On the coast are the cities of Philistia.
Throughout the reign of King Saul, there was an on-going battle with the Philistines. At this point in his reign, Saul is finally willing to engage with this superior army, although it was with fear and trepidation. The Philistines were mighty and fierce enemies.

While Saul appears to be standing up and acting as he should as king, that really isn’t the case. He was supposed to have dealt with Philistia years before this event. He was frightened and faithless in his dealings with this warrior nation. Now he stands on what looks like the brink of disaster and his reactions are not great.

When we face what seem like insurmountable obstacles, there is only one logical response. We face it with the Lord in the foreground. Saul did not do that. He was counting on his own resources. It seems as though I talk about this idea a great deal in these posts. I think there’s a reason for that. It’s because we are slow to trust in God and let Him handle our difficult situations. That demands a relationship with Him that is built on faith and a series of life-experiences that includes watching Him work things out for our blessing. Saul didn’t have that either. Not that he couldn’t have, but I don’t think he had that focus. Had he taken a moment to look back, I think he would have seen God’s hand all over his life. But that was a step he skipped. He’s going to count on himself in this situation and will continue that pattern throughout his reign.

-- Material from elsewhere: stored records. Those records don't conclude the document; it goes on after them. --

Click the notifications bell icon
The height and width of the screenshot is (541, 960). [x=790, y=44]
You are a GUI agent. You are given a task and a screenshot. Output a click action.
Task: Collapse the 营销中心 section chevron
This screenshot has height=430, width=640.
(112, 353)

I pray that you are able to look back over your life and see numerous times where God has intervened on your behalf and worked things out with His wisdom and power. It’s a wonderful thing to see and gives you opportunity to give Him thanks and recognition. It also makes a great addition to your witness. People love to hear about times when God worked as only He is able and made great things happen.